Giovanni Spadolini (1925-1994) fut un historien et un journaliste de renom avant de s’engager en politique. Chef du Parti Républicain, petite formation de centregauche, il devint, en 1980, le premier président du conseil non démocrate chrétien de la République italienne. Esprit vif et généreux, il entretint avec François Mitterrand des relations très cordiales. Il avait, aux yeux du président français le triple mérite d’être Florentin, homme de culture et laïque, cette dernière espèce étant fort rare en Italie. Devenu président du Sénat italien en 1987, Spadolini continua à lui rendre régulièrement visite à l’Elysée. Voici le portrait qu’il brosse de Mitterrand orateur dans un livre de souvenirs paru en 1988 (Il mondo in bloc-note. 1984-88, Milan, Longanesi éditeur).
« Strasbourg. Fin septembre. J’écoute Mitterrand, dans la grande salle du Conseil de l’Europe, tandis qu’il parle de la démocratie et du vieux continent. Silences et paroles, tout est calculé. Modulation parfaite des pauses. Citations rares, mais toujours appropriées. L’évidence qui devient solennité sans que le solennel ne devienne jamais banal. Rien à voir avec la déclamation du général, avec ces envolées, qui étaient toutes programmées comme au temps du théâtre du grand siècle. (…) Mais on comprend que la leçon gaulliste n’a pas été négligée par celui qui en est l’héritier et le concurrent lointain : à sa manière, très différente, il se fait l’interprète d’une France des « petites gens », opposée à la conception michelangélesque et sculpturale de son pays qu’avait le fondateur de la France libre.
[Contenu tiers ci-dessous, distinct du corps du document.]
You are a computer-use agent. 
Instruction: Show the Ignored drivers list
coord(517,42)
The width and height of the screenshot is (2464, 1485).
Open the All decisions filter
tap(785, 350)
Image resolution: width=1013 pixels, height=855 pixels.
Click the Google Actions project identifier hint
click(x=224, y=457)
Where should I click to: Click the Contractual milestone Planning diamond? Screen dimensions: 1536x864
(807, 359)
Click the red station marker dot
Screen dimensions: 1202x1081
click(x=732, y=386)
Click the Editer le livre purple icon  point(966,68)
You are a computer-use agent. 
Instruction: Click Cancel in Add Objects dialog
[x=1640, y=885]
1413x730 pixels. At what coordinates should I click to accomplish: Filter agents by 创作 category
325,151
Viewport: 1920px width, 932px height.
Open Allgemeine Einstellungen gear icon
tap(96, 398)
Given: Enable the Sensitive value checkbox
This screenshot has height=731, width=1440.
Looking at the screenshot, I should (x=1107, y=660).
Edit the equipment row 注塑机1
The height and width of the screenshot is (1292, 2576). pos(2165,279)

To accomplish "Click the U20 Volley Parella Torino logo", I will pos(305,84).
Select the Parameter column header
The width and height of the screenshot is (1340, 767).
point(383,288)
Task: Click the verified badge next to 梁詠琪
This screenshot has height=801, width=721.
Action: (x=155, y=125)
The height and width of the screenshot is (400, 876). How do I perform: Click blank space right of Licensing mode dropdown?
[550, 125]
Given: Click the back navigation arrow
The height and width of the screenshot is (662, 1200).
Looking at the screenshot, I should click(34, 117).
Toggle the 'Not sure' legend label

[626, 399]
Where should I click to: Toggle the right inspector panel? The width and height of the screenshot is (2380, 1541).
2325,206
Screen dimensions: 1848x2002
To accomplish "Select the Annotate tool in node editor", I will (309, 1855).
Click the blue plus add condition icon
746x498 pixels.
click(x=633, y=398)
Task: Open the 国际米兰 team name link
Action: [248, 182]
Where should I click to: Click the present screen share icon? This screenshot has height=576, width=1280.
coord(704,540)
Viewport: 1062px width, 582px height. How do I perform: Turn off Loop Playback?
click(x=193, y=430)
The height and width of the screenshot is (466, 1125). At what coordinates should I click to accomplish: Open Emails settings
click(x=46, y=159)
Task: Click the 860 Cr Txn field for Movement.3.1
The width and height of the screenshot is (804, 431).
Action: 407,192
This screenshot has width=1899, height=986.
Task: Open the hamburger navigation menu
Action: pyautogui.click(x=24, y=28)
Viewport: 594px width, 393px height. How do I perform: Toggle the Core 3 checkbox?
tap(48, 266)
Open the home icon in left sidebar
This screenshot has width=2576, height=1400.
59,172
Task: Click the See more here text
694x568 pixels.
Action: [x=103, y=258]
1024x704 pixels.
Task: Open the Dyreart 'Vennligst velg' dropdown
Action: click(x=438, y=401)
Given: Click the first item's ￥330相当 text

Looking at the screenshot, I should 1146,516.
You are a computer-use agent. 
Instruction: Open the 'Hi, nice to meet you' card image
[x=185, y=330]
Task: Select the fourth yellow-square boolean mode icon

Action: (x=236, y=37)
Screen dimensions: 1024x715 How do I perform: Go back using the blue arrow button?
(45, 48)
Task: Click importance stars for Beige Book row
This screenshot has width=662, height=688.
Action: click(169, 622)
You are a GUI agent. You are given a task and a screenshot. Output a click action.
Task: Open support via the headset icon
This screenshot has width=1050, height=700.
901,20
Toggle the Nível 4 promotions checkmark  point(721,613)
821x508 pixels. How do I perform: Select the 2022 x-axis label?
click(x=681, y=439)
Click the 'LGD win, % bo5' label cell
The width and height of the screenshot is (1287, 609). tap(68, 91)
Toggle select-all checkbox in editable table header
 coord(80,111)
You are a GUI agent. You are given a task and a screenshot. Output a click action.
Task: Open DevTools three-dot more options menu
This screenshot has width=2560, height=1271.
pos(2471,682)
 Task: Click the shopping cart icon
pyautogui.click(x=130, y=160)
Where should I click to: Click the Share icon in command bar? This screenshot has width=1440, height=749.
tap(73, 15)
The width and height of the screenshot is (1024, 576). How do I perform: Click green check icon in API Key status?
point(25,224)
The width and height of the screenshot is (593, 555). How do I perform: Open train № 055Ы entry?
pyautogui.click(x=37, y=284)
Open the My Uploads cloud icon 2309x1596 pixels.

Quand il entre dans l’hémicycle du Conseil de l’Europe, Mitterrand s’avance comme un souverain. (…) Il n’a aucun papier en main. Il regarde, sourit, soupèse. Après les salutations du président de séance, un aide de camp lui tend quelques feuillets qu’il dépose avec détachement sur le pupitre. Tout est écrit : et pourtant tout, ou presque, semble improvisé. Le jeu flûté des basses et des aigüs sert à capter l’attention. Quelques suspensions un peu plus prolongées. Quelques effets à peine appuyés. Le silence de la salle est impressionnant ».
En expert des pièges et des ressacs de la vie politique, Spadolini admire également la façon dont Mitterrand, loin de se laisser ligoter par la cohabitation, a su la tourner à son avantage et préserver la fonction présidentielle :
« Mitterrand ne s’est pas rendu à la cohabitation. Dans sa partie d’échecs avec Chirac, il a préservé la sphère souveraine de l’Elysée en matière de politique internationale et de politique de défense. Au fur et à mesure que le gouvernement s’enlisait, le président de la République s’élevait (…) Il est en tête de tous les sondages. Sa popularité avait chuté dans les derniers mois du gouvernement socialiste. Le gouvernement conservateur l’a fait remonter, le transformant en patriarche d’une République de nouveau incertaine, de nouveau tentée par les jeux de la Quatrième. (…) Le radical Mitterrand – l’homme qui a vécu la parabole complète et les contradictions de la Quatrième et de la Cinquième Républiques – se retrouve supra partes, une sorte de garantie contre l’aventure. Un point de stabilité. Un élément de certitude et de continuité. Surtout en politique étrangère ».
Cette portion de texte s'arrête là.